Top of DATA PROVIDED
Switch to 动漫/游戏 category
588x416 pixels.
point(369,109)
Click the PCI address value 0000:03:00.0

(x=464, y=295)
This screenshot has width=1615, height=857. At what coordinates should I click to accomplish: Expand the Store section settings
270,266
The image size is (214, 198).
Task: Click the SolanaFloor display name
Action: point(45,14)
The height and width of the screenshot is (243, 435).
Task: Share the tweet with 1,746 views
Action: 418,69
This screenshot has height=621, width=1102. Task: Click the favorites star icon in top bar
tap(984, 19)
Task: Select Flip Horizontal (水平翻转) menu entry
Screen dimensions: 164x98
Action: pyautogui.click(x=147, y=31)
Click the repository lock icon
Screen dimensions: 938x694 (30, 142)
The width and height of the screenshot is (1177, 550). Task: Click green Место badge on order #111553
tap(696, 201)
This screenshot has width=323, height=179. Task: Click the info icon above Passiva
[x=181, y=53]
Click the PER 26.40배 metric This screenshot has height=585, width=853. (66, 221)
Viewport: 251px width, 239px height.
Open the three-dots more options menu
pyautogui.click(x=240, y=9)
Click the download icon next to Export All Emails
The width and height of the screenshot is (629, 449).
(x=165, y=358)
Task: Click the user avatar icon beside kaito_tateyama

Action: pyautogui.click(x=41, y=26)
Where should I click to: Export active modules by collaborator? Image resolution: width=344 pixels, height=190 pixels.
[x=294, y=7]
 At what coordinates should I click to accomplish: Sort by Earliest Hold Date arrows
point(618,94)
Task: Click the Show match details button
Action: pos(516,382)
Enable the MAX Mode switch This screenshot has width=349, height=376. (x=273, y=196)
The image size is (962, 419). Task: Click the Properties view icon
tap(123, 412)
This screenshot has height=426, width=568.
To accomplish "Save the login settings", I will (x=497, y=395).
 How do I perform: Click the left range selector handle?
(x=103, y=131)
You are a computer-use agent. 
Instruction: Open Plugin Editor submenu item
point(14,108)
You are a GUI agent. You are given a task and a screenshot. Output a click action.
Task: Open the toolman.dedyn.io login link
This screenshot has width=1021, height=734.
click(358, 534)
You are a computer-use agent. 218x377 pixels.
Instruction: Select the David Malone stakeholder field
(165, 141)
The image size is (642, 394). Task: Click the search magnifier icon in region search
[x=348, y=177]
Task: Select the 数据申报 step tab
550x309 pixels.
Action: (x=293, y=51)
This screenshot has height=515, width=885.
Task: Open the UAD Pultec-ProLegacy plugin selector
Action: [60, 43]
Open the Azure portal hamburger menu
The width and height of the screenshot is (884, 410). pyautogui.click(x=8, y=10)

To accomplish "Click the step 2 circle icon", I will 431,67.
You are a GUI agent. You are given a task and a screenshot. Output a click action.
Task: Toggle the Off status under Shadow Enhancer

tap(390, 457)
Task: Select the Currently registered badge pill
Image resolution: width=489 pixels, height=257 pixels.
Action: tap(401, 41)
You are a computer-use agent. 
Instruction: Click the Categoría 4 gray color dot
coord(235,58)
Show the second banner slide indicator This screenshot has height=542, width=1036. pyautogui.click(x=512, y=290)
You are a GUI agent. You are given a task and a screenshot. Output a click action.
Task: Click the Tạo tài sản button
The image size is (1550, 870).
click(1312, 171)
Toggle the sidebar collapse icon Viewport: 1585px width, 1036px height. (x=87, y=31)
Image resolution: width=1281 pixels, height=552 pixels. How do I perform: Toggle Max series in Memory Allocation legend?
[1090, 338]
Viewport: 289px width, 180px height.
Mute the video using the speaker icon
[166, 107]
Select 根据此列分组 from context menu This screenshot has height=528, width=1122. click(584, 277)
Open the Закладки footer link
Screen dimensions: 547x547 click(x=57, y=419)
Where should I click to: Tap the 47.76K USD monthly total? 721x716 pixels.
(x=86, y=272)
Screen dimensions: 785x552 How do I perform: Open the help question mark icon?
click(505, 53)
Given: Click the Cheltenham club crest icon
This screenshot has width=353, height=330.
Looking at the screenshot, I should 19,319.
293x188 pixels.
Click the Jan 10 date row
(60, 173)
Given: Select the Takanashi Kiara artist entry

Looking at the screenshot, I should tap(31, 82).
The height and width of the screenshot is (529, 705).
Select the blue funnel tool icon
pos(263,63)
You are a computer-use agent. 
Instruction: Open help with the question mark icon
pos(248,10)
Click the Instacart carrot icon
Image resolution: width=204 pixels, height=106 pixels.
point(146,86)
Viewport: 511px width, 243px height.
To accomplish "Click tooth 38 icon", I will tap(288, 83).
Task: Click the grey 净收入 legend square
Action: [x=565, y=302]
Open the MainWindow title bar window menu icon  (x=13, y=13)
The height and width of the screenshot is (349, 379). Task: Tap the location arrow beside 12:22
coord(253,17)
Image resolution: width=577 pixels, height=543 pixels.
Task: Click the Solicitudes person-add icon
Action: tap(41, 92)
Bottom of DATA PROVIDED
REQUIREMENT: Starting at the first entry and ending at the last, reproduce each one exactly.

OUTPUT OF THE EXERCISE:
Switch to 动漫/游戏 category
588x416 pixels.
point(369,109)
Click the PCI address value 0000:03:00.0

(x=464, y=295)
This screenshot has width=1615, height=857. At what coordinates should I click to accomplish: Expand the Store section settings
270,266
The image size is (214, 198).
Task: Click the SolanaFloor display name
Action: point(45,14)
The height and width of the screenshot is (243, 435).
Task: Share the tweet with 1,746 views
Action: 418,69
This screenshot has height=621, width=1102. Task: Click the favorites star icon in top bar
tap(984, 19)
Task: Select Flip Horizontal (水平翻转) menu entry
Screen dimensions: 164x98
Action: pyautogui.click(x=147, y=31)
Click the repository lock icon
Screen dimensions: 938x694 (30, 142)
The width and height of the screenshot is (1177, 550). Task: Click green Место badge on order #111553
tap(696, 201)
This screenshot has width=323, height=179. Task: Click the info icon above Passiva
[x=181, y=53]
Click the PER 26.40배 metric This screenshot has height=585, width=853. (66, 221)
Viewport: 251px width, 239px height.
Open the three-dots more options menu
pyautogui.click(x=240, y=9)
Click the download icon next to Export All Emails
The width and height of the screenshot is (629, 449).
(x=165, y=358)
Task: Click the user avatar icon beside kaito_tateyama

Action: pyautogui.click(x=41, y=26)
Where should I click to: Export active modules by collaborator? Image resolution: width=344 pixels, height=190 pixels.
[x=294, y=7]
 At what coordinates should I click to accomplish: Sort by Earliest Hold Date arrows
point(618,94)
Task: Click the Show match details button
Action: pos(516,382)
Enable the MAX Mode switch This screenshot has width=349, height=376. (x=273, y=196)
The image size is (962, 419). Task: Click the Properties view icon
tap(123, 412)
This screenshot has height=426, width=568.
To accomplish "Save the login settings", I will (x=497, y=395).
 How do I perform: Click the left range selector handle?
(x=103, y=131)
You are a computer-use agent. 
Instruction: Open Plugin Editor submenu item
point(14,108)
You are a GUI agent. You are given a task and a screenshot. Output a click action.
Task: Open the toolman.dedyn.io login link
This screenshot has width=1021, height=734.
click(358, 534)
You are a computer-use agent. 218x377 pixels.
Instruction: Select the David Malone stakeholder field
(165, 141)
The image size is (642, 394). Task: Click the search magnifier icon in region search
[x=348, y=177]
Task: Select the 数据申报 step tab
550x309 pixels.
Action: (x=293, y=51)
This screenshot has height=515, width=885.
Task: Open the UAD Pultec-ProLegacy plugin selector
Action: [60, 43]
Open the Azure portal hamburger menu
The width and height of the screenshot is (884, 410). pyautogui.click(x=8, y=10)

To accomplish "Click the step 2 circle icon", I will 431,67.
You are a GUI agent. You are given a task and a screenshot. Output a click action.
Task: Toggle the Off status under Shadow Enhancer

tap(390, 457)
Task: Select the Currently registered badge pill
Image resolution: width=489 pixels, height=257 pixels.
Action: tap(401, 41)
You are a computer-use agent. 
Instruction: Click the Categoría 4 gray color dot
coord(235,58)
Show the second banner slide indicator This screenshot has height=542, width=1036. pyautogui.click(x=512, y=290)
You are a GUI agent. You are given a task and a screenshot. Output a click action.
Task: Click the Tạo tài sản button
The image size is (1550, 870).
click(1312, 171)
Toggle the sidebar collapse icon Viewport: 1585px width, 1036px height. (x=87, y=31)
Image resolution: width=1281 pixels, height=552 pixels. How do I perform: Toggle Max series in Memory Allocation legend?
[1090, 338]
Viewport: 289px width, 180px height.
Mute the video using the speaker icon
[166, 107]
Select 根据此列分组 from context menu This screenshot has height=528, width=1122. click(584, 277)
Open the Закладки footer link
Screen dimensions: 547x547 click(x=57, y=419)
Where should I click to: Tap the 47.76K USD monthly total? 721x716 pixels.
(x=86, y=272)
Screen dimensions: 785x552 How do I perform: Open the help question mark icon?
click(505, 53)
Given: Click the Cheltenham club crest icon
This screenshot has width=353, height=330.
Looking at the screenshot, I should 19,319.
293x188 pixels.
Click the Jan 10 date row
(60, 173)
Given: Select the Takanashi Kiara artist entry

Looking at the screenshot, I should tap(31, 82).
The height and width of the screenshot is (529, 705).
Select the blue funnel tool icon
pos(263,63)
You are a computer-use agent. 
Instruction: Open help with the question mark icon
pos(248,10)
Click the Instacart carrot icon
Image resolution: width=204 pixels, height=106 pixels.
point(146,86)
Viewport: 511px width, 243px height.
To accomplish "Click tooth 38 icon", I will tap(288, 83).
Task: Click the grey 净收入 legend square
Action: [x=565, y=302]
Open the MainWindow title bar window menu icon  (x=13, y=13)
The height and width of the screenshot is (349, 379). Task: Tap the location arrow beside 12:22
coord(253,17)
Image resolution: width=577 pixels, height=543 pixels.
Task: Click the Solicitudes person-add icon
Action: tap(41, 92)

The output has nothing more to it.